Jazz musician Troy Andrews, aka Trombone Shorty, is out with a new album called “Lifted,” which is inspired by New Orleans. He grew up surrounded by music in the Tremé neighborhood, marching through the streets in brass band parades as a kid. In 1990, at age 4, he played at the New Orleans Jazz and Heritage Festival, thanks to Bo Diddley bringing him to the stage. Earlier this month, he closed out that same festival.
Today, Trombone Shorty is a cultural staple of New Orleans. He’s worked with Ringo Star, Lenny Kravitz, Bruno Mars, and numerous other stars. He’s also played at the White House and all over the world. His new album is called “Lifted.”
Trombone Shorty tells Press Play that until he was a teenager, he thought everyone everywhere was surrounded by music in their neighborhoods, and that it was just normal to play songs.
He was born into a family of musicians. His grandfather, Jessie Hill, wrote songs in the 1960s, including the hit “Ooh Poo Pah Doo.” Trombone Shorty’s career got started thanks to his brother, James Andrews, who took him all over the world and gave him his stage nickname.
“Even though I'm much taller than my horn now, everybody still calls me that [Trombone Shorty]. I go by that. We have — may you rest in peace — Tuba Fats (Anthony Lacen). And everybody has a nickname here [New Orleans].”
He says many of his younger family members, particularly cousins, play across New Orleans, but they don’t get a chance to perform together unless it’s at a funeral. And he wants to change that so they all can perform in celebration of life and music.
Trombone Shorty emphasizes that whenever he plays music now, it’s a tribute to his mother Lois Nelson-Andrews, who passed away last year.
“She never traveled. She’s never been on a plane. So she will always live through me whenever I travel around the world. So I always had my road manager take videos of us on stage all over the world. So I can send it to her, she can see where we were and how many people we were playing in front. And just try to make her proud.”
He says his worldwide success became mind-blowing to her. “What I'm doing today, I don't think that the people in my neighborhood or my mom, they haven't seen anything like that. … ‘I just thought that you would be a regular brass band musician’ — that's what she told me. So for her to see the things that I'm doing today, it was unbelievable how excited she was because she never saw that far.”
How did Trombone Shorty become bigger than the other musicians in his family and community? He says he knew at an early age that natural talent could only take him so far. So he got an education at the New Orleans Center for Creative Arts.
“I just took music very serious. … I would call my teachers at any time at night and just continue to learn. And then out of high school, I joined Lenny Kravitz’s band, and then that took my mind to a different level. So I think the most important thing is that I was always open-minded and always willing to learn, and go find different things that I had no idea about.”

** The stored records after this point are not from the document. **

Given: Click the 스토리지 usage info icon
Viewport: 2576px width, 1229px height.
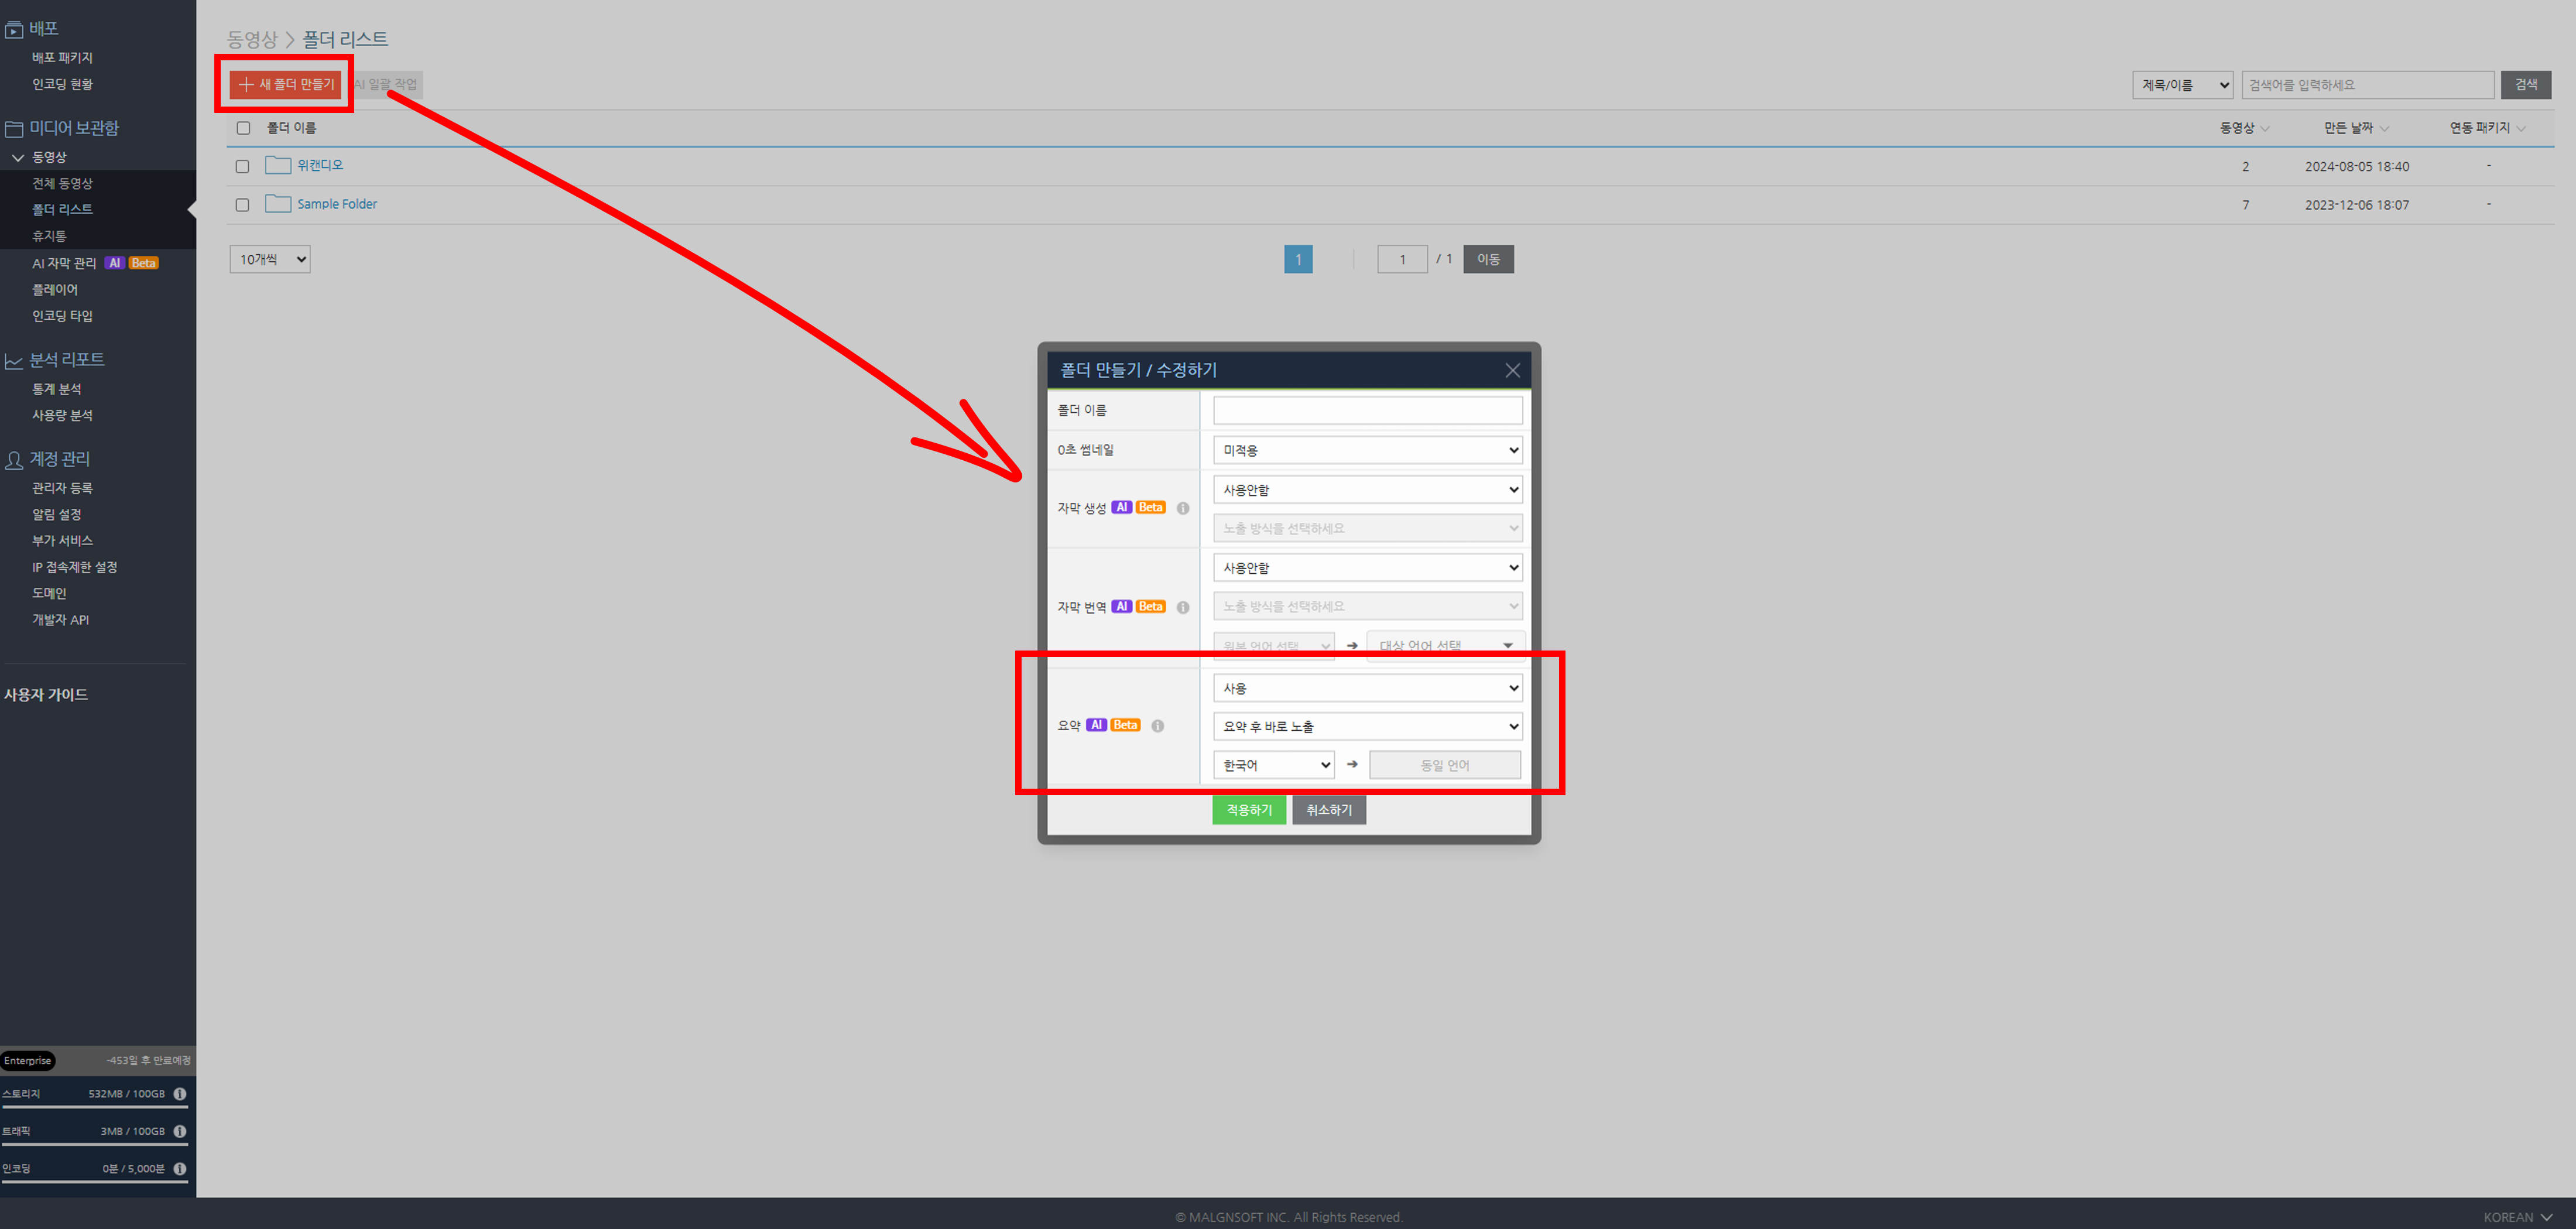Looking at the screenshot, I should (x=180, y=1094).
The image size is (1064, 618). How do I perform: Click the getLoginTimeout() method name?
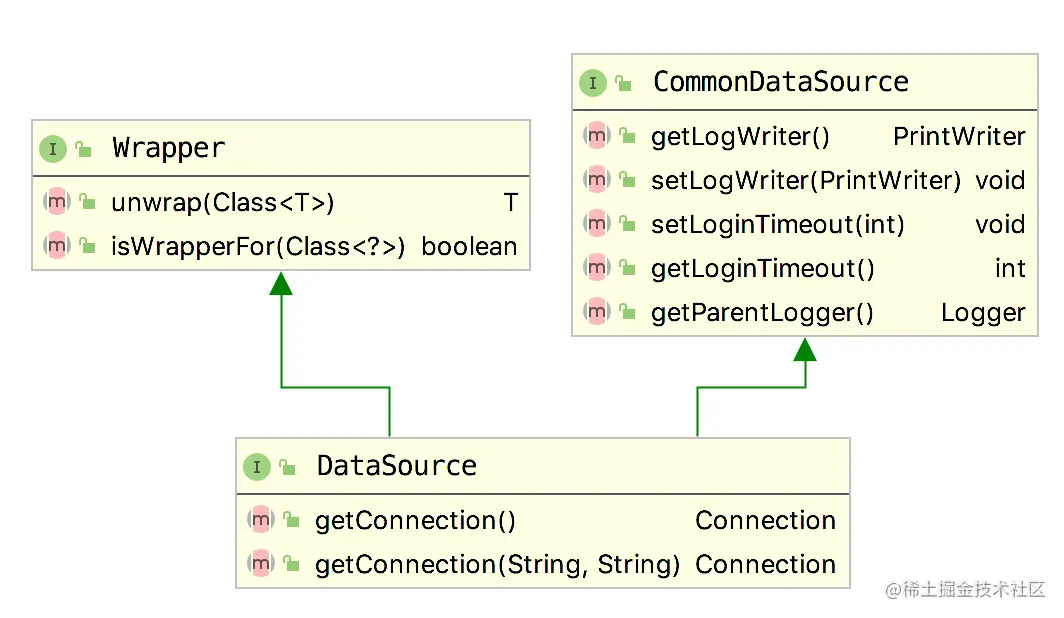coord(762,268)
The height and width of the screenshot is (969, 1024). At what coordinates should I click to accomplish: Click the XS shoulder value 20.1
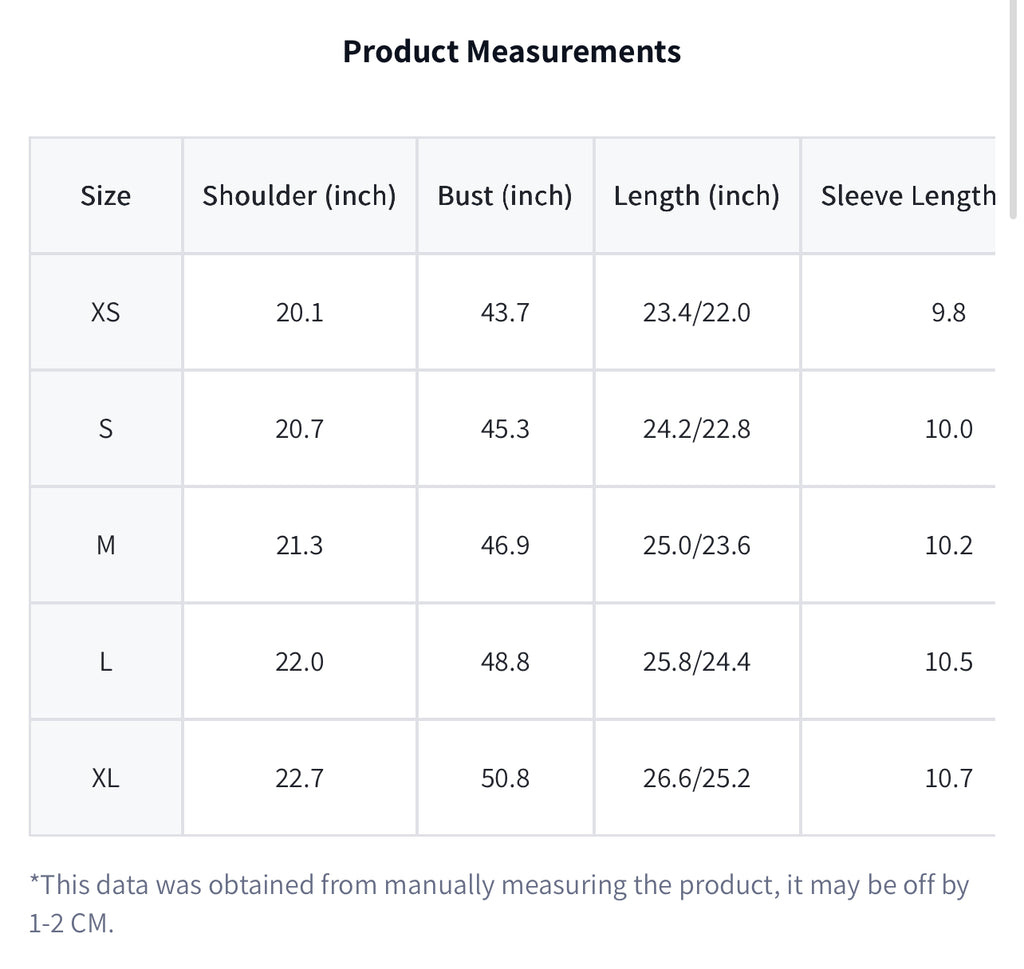click(x=299, y=313)
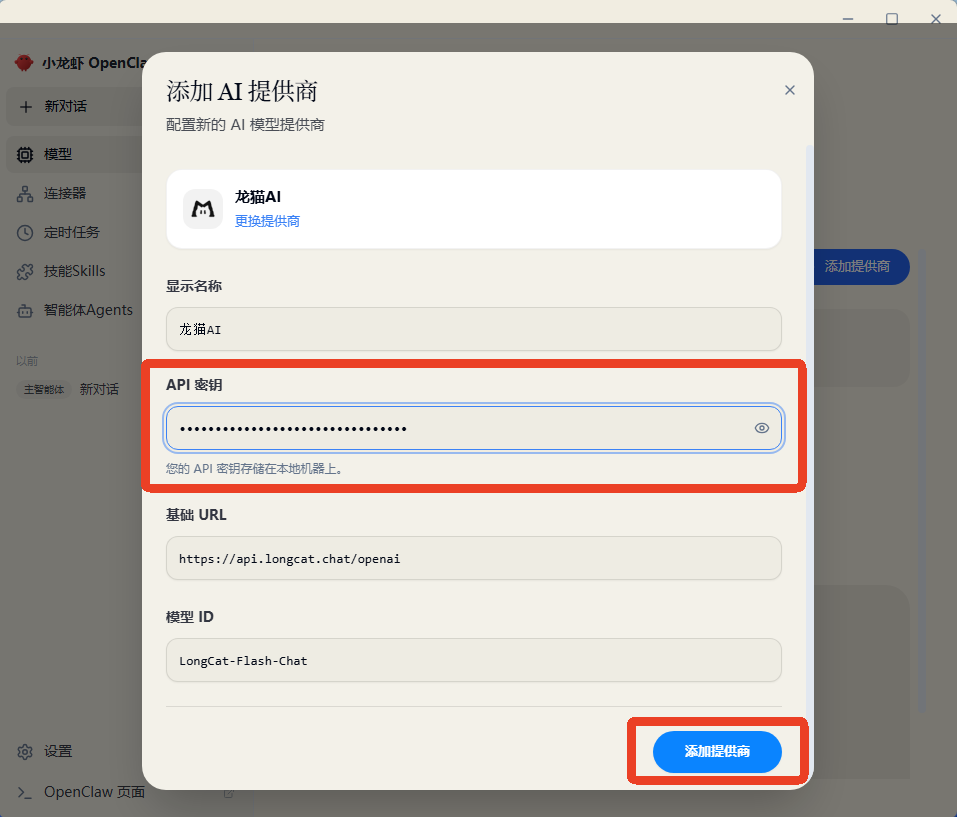957x817 pixels.
Task: Open 连接器 via its network icon
Action: click(25, 194)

Trombone Shorty is passing down his knowledge too. His Troy Andrews Academy teaches music to students every Monday.
“I realized after the storm, after Katrina, that I may be one of the only people left that grew up with that type of musical community. So I just wanted to make sure that other kids … can see my experience. … I created the foundation and the academy. So not only do we teach them music, we teach them audio engineering, we teach them the music business too.”
He adds, “More people in New Orleans are cherishing the culture because they realize now that it doesn't happen anywhere. So whenever we do a second-line parade, or we have some type of celebration with music, you'll see people come in record numbers. Because it just took something like that [Hurricane Katrina] for those people to realize that this is a special magical city, and it's not everywhere.”
Trombone Shorty will perform at the Hollywood Bowl on August 10.